These highly charged moments were not accidental. “Through the years not only did Washington perform at an amazing level in public and on the field, but he also meticulously studied his own performance and the public’s view of it,” author Phil Smucker observed. “If he was a consummate actor, he was also an accomplished director of the man in the mirror.”

Washington did not pose for posing’s sake but used his skill at the “politics of self-presentation” to unify support for American independence and republican government. A leading Washington scholar argued for calling him “The Unifier,” a phrase succinctly capturing what Washington sought. A collaborator, he often put aside personal grievances to promote and achieve larger goals. “I have undergone more than most men are aware of, to harmonize so many discordant parts.” He eloquently urged others to do likewise. “How strange it is that Men, engaged in the same Important Service, should be eternally bickering, instead of giving mutual aid! Officers cannot act upon proper principles, who suffer trifles to interpose to create distrust and jealousy.” Or again, “How unfortunate, and how much is it to be regretted then, that whilst we are encompassed on all sides with avowed enemies and insidious friends, that internal dissensions should be harrowing and tearing at our vitals. [Unless corrected] in my opinion the fairest prospect of happiness and prosperity that ever was presented to man will be lost—perhaps forever!”
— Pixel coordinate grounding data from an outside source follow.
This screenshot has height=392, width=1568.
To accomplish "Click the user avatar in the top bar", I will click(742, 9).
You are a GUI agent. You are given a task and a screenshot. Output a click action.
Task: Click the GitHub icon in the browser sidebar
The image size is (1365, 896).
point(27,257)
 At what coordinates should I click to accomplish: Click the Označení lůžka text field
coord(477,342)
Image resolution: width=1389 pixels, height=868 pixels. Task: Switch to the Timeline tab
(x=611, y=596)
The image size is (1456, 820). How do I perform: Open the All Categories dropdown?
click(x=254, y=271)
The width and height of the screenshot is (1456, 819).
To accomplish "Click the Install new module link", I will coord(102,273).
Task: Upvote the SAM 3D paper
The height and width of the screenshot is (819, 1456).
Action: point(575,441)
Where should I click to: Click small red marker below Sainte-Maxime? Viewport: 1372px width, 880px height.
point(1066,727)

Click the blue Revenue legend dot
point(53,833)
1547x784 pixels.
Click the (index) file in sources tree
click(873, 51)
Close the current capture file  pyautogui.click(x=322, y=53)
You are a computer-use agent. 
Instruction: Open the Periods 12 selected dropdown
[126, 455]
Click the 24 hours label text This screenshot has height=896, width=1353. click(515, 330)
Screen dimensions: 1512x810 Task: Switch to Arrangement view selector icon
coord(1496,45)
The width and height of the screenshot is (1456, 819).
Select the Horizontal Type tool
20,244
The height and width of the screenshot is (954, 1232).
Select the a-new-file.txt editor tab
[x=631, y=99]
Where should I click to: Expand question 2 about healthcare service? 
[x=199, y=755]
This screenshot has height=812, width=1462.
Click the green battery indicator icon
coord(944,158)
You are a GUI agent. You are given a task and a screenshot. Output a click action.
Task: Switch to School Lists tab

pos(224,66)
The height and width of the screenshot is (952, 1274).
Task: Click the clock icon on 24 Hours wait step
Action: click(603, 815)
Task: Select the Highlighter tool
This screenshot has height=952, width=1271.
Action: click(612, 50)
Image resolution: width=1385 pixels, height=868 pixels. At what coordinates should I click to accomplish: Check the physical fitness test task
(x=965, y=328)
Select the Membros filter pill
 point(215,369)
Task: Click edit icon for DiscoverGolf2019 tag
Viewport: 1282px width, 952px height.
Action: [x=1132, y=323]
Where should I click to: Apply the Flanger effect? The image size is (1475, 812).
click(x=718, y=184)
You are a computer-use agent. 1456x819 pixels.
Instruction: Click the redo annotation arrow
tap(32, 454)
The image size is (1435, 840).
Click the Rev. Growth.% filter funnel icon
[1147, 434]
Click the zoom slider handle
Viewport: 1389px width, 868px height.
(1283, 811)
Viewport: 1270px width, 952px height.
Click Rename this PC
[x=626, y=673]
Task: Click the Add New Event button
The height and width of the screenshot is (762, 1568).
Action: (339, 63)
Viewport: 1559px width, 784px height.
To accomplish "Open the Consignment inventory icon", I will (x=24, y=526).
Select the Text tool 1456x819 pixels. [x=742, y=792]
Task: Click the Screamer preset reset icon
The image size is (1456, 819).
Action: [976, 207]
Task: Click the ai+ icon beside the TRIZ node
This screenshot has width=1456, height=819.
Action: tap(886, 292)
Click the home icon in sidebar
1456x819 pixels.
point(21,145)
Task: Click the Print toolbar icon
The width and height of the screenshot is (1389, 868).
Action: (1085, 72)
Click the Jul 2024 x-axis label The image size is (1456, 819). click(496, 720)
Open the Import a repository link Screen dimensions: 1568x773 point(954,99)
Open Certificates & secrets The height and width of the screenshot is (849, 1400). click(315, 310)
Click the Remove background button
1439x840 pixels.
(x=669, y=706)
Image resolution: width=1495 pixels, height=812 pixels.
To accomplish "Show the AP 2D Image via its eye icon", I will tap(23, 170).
Washington’s words of praise for a French admiral reflect his own mindset: “A great mind knows how to make personal sacrifices to secure an important general good.”

General Washington showed brilliant talent as a diplomat in resolving difficulties—and there were many—arising early in America’s alliance with France, such as the failure of the French fleet during the 1778 Newport expedition. The fleet’s sudden withdrawal, which left the Americans vulnerable and furious, triggered virulent Francophobia.

Above all, Washington wanted to prevent resentment of France from undermining the new accord, which he saw as crucial to the rebel cause. So he cautioned his generals to be prudent and to avoid “injurious consequences,” even if prudence meant a white lie as to why the French left Newport. “It is our duty to make the best of our misfortunes and not to suffer [allow] passion to interfere with our interest and the public good,” he wrote in a letter to General William Heath.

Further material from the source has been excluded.